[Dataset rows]
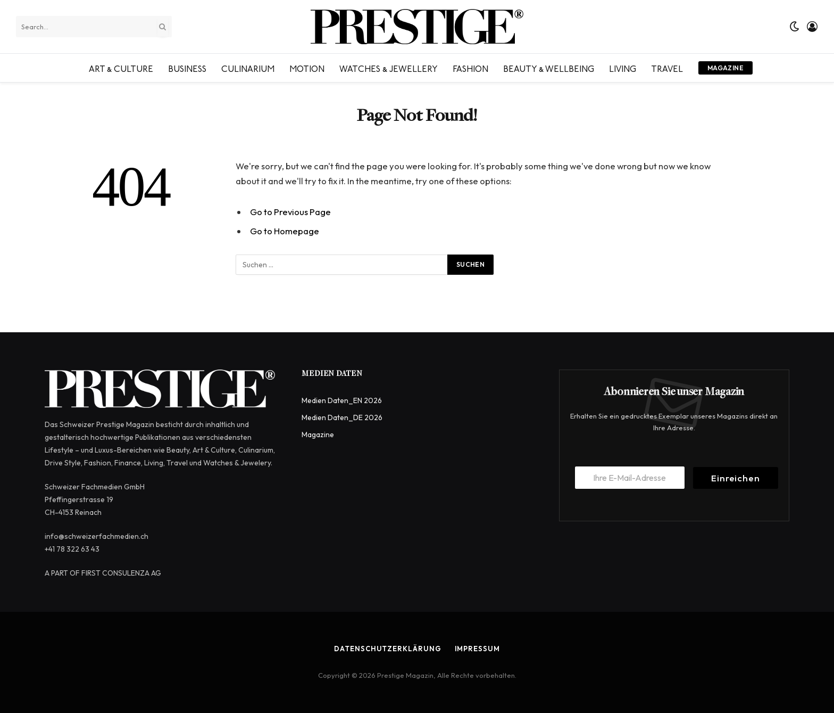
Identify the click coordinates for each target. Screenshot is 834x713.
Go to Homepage (284, 230)
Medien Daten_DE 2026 (342, 417)
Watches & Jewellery (388, 67)
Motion (306, 67)
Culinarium (247, 67)
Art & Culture (121, 67)
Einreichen (735, 477)
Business (187, 67)
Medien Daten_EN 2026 (342, 400)
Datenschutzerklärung (387, 648)
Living (622, 67)
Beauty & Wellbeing (548, 67)
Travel (667, 67)
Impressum (477, 648)
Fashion (470, 67)
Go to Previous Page (290, 211)
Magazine (725, 68)
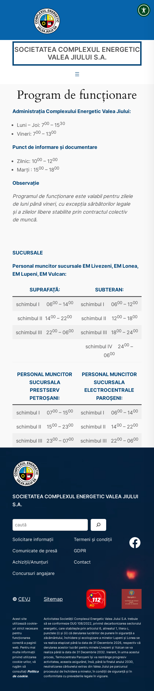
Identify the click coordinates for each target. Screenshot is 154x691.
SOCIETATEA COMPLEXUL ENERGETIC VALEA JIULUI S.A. (77, 53)
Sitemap (53, 599)
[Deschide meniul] (77, 74)
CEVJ (24, 599)
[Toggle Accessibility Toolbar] (144, 10)
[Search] (98, 525)
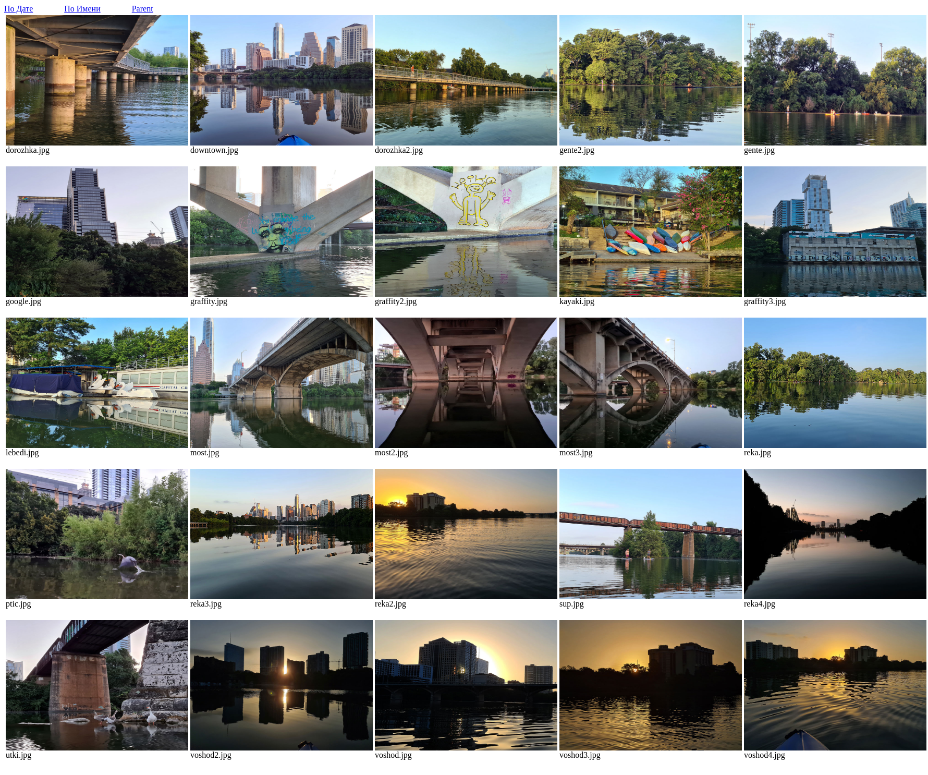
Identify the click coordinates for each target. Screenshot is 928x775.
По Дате (18, 8)
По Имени (82, 8)
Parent (142, 8)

Exercise instructions >>
From the entries above, pull out every line that contains the word "coordinates" and copy each such line in full.

Answer to the exercise >>
Identify the click coordinates for each target. Screenshot is 834x713.
Identify the click coordinates for each target. Screenshot is 154x691.
Identify the click coordinates for each target. Screenshot is 928x775.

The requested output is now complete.